Task details – Return, word for word, the part of the Dmitry Livanov passage that opens with the words containing "In 2013 he signed" and closes with "the RAS assets.".

Given passage –
Segment Open

Rector of Moscow Institute of Physics and Technology
- Incumbent
- Assumed office 15 February 2022
- Preceded by: Nikolay Kudryavtsev

Special representative of the president on trade and economic relations with Ukraine
- In office 19 August 2016 – 5 October 2018
- Preceded by: Mikhail Zurabov
- Succeeded by: Office disestablished

Minister of Education and Science
- In office 21 May 2012 – 19 August 2016
- Preceded by: Andrei Fursenko
- Succeeded by: Olga Vasilieva

Personal details
- Born: 15 February 1967 (age 58) Moscow, Soviet Union (now Russia)
- Profession: Physicist Doctor of Sciences in Physical and Mathematical Sciences

= Dmitry Livanov =

Russian politician

Dmitry Viktorovich Livanov (Дми́трий Ви́кторович Лива́нов, born February 15, 1967) is a Russian Doctor of Physics, professor, current rector of the Moscow Institute of Physics and Technology and former rector of Moscow Institute of Steel and Alloys, and the Minister of Education and Science of the Russian Federation from 2012 to 2016.

In 1990, he graduated with honors from the Physical Chemistry Department of the Moscow Institute of Steel and Alloys. In 1990-1992, he studied at the postgraduate in same institute, where he defended his thesis for the degree of Candidate of Physico-Mathematical Sciences on "Heat transfer interacting electrons in superconductors and normal metals". In 1992-2000, he worked in that institute as Research fellow and senior researcher, Laboratory synthesis, associate professor at the Department of Theoretical Physics.

In 2004-2005, he became director of the scientific-technical and innovation department of the Ministry of Education and Science. In 2005-2007, he was promoted to Deputy Minister of Education and Science. In 2007, he became rector of the Moscow Institute of Steel and Alloys and additional President of the Black Sea Universities Network. He held this position till 21 May 2012, when he was appointed Minister of Education and Science of the Russian Federation in Dmitry Medvedev's Cabinet.

In 2013 he signed the reform that incorporated the Russian Academy of Medical Sciences and the Russian Academy of Agriculture Sciences into the Russian Academy of Sciences (RAS), subordinating it to the Federal Agency of Scientific Organizations (FASO), a government-controlled entity which realized a takeover of the RAS assets.

On 19 August 2016 Olga Yurievna Vasilieva replaced Livanov at the head of the Ministry of Education and he was appointed special representative of the president on trade and economic relations with Ukraine., but was removed from that position two years later.

Livanov was appointed rector of the Moscow Institute of Physics and Technology in 2021.

Segment Closed

Information given –

Segment Open

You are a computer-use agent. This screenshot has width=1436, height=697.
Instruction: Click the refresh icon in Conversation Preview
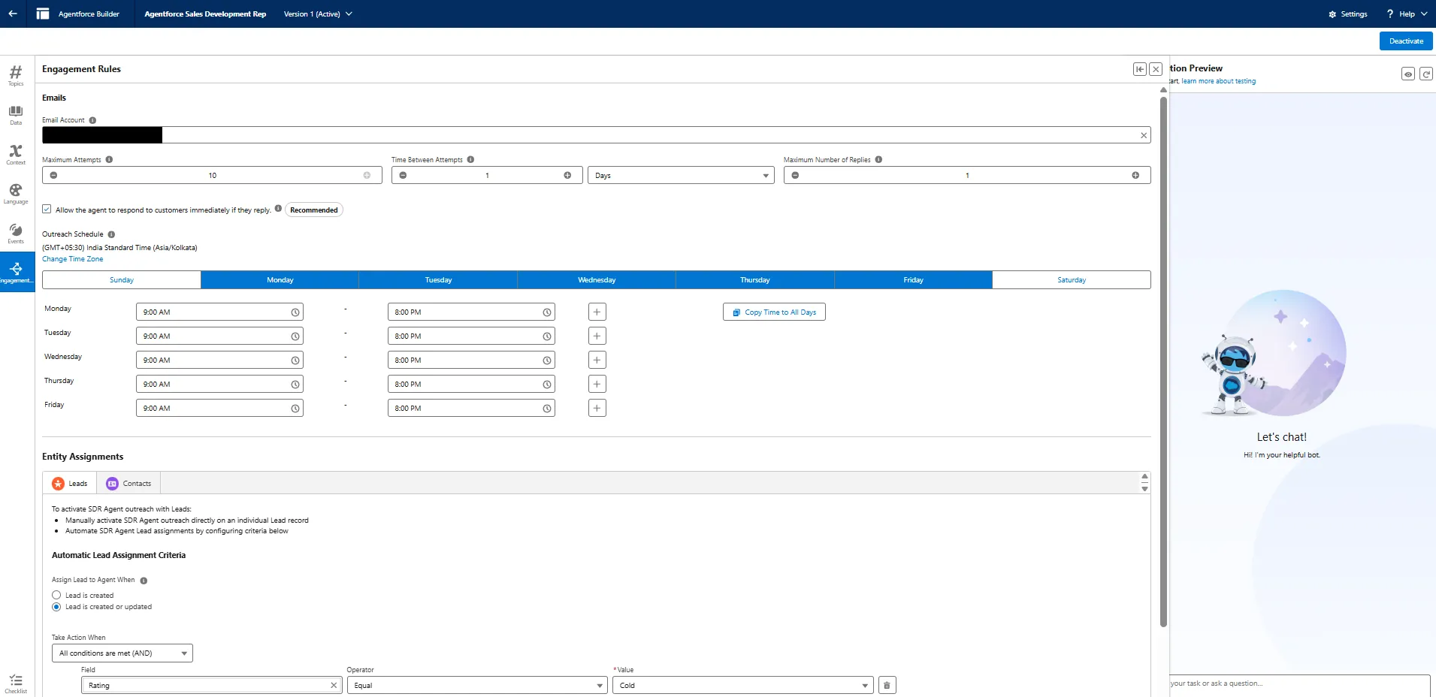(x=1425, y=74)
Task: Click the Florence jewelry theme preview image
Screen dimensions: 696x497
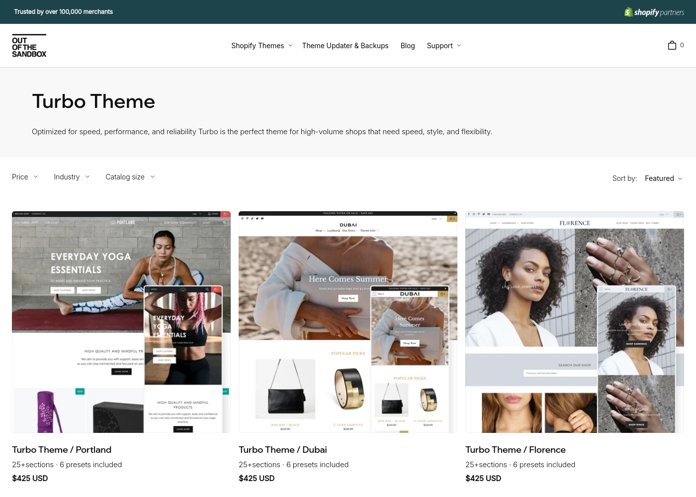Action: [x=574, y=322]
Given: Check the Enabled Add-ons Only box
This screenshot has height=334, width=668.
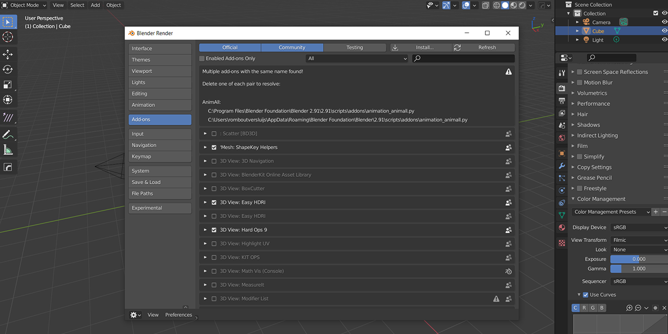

Segment Closed

Answer for the task –
In 2013 he signed the reform that incorporated the Russian Academy of Medical Sciences and the Russian Academy of Agriculture Sciences into the Russian Academy of Sciences (RAS), subordinating it to the Federal Agency of Scientific Organizations (FASO), a government-controlled entity which realized a takeover of the RAS assets.